Output the lines below as a JSON list of strings, one string per line and no blank lines. Leave the pictures out.

►

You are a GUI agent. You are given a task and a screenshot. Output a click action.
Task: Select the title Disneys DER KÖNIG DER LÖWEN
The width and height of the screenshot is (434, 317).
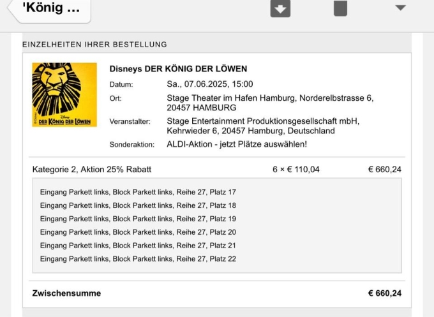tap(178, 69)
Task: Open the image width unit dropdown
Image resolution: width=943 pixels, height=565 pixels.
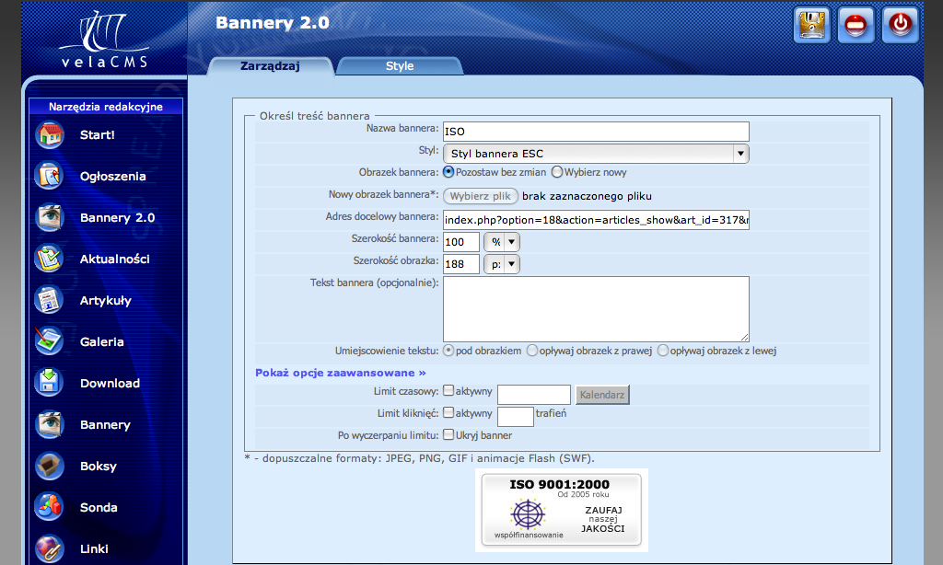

◄

§ Answer for this exercise
[
  "You are a GUI agent. You are given a task and a screenshot. Output a click action.",
  "Task: Select the title Disneys DER KÖNIG DER LÖWEN",
  "The width and height of the screenshot is (434, 317).",
  "tap(178, 69)",
  "Task: Open the image width unit dropdown",
  "Image resolution: width=943 pixels, height=565 pixels."
]